Advertisers will not tolerate having their ads amplified alongside harmful speech. Case in point: The Coalition for a Safer Web (CSW) recently petitioned Twitter to purge the rabidly antisemitic neo-Nazi “National Justice Party (NJP)” Twitter account. The NJP account had more than 50 major U.S. corporate ads amplified off it. Advertisers contacted by CSW were livid when they learned their ads were legitimating a radical, violence-inciting white supremacist organization.
In the hoopla surrounding Musk’s bold free speech narrative, let us not forget that it didn’t take long after Twitter was created in 2006 for its executives to find out that there are a lot of bad actors, who easily began hijacking Twitter to spread hate, incite terrorism, empower autocrats, facilitate sexual trafficking, and enable criminal enterprises – just to name a few of the Twitter transgression realities requiring constant in-house content moderation.
As the reality of bad actors crashed Twitter’s “free speech” party, a whole new cottage industry of content moderators armed with reams of guidelines sprung up — compelling Twitter to bob and weave between arbitrary censorship and public safety. And each country where Twitter operated developed its own rules and regulations governing Twitter’s conduct — only complicating any effort by Twitter’s management to enforce a “one size fits all” user guideline policy.
Case in point: Last Saturday, the European Union adopted the Digital Services Act (DSA) compelling social media platforms to remove flagged hate speech, terrorist propaganda, and other content deemed illegal by the European Union. Does Musk believe that he can run roughshod over the DSA, thus risking billions of dollars in fines?
At least among European Union members, the DSA will finally end the slipshod self-regulation and arbitrary censorship policies that each social media platform adopted. It will be one of many rude awakenings Musk will have when he takes charge.

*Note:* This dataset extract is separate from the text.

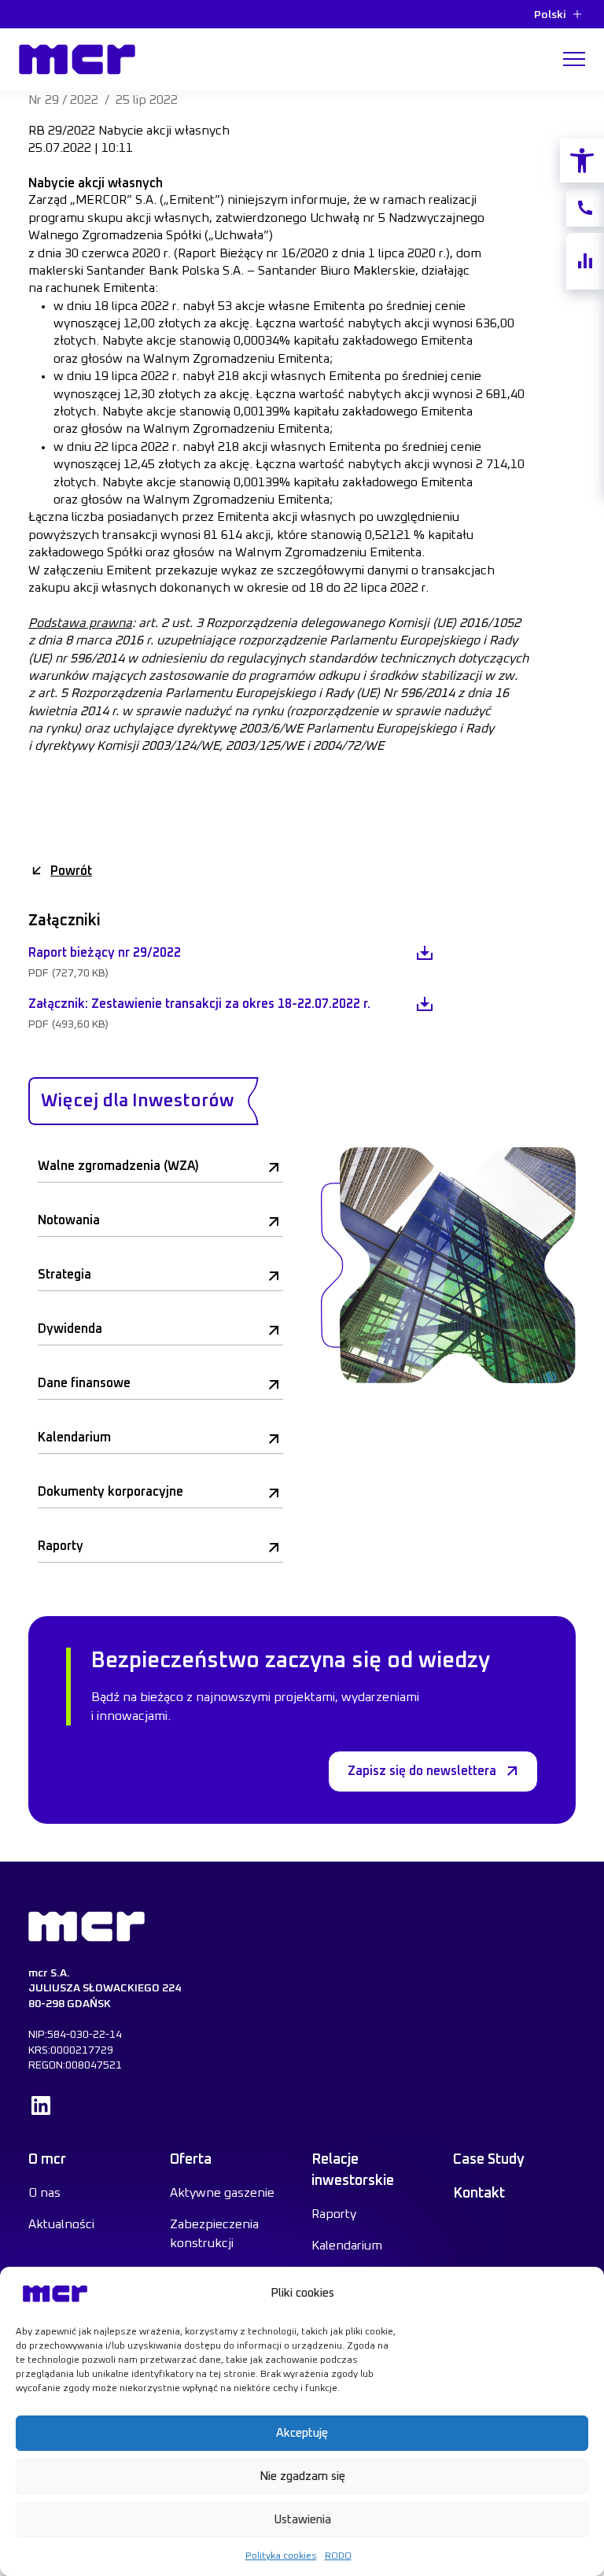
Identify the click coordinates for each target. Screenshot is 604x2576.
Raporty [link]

For the same reasons that the EU adopted the DSA, Musk’s acquisition of Twitter adds more urgency for Congress to finally hold social media companies accountable for basic wrongs enabled by their platforms against the American public.
Under Section 230 of the Communications Decency Act, YouTube, Twitter, TikTok, Facebook, and other mainstream social media platforms each has its own rules and regulations prescribing what speech is permissible and what is not — and not one is liable for the consequences of its policies.
Harmonizing these arbitrary rules into one code of understandable standards would make Mr. Musk’s job easier. That is why the Coalition for a Safer Web proposed the formation of a new Social Media Standards Board (SMSB). A SMSB would not only develop and monitor compliance with an impartial code of harmful speech, it would also provide social media users recourse to protest platform violations of the code and monitor algorithm amplification. The SMSB could be empowered by Congress to lift Section 230 immunity from social media platforms that consistently violate the code.
The rising tide of domestic extremism and the potential return of Donald Trump to Twitter should be reason enough for Congress and the Biden administration to stop whistling past Twitter’s graveyard. Enabling Musk to establish a whole new set of “free speech” Twitter content moderation policies is no solution to the plague of harms Americans endure from privately managed social media platforms.
Marc Ginsberg served as U.S. Ambassador to Morocco under President Bill Clinton; he previously served as Deputy Senior Advisor to the President for Middle East Policy, and was a legislative assistant to Sen. Edward Kennedy. He is currently president of the Coalition for a Safer Web, a non-profit social media watchdog group.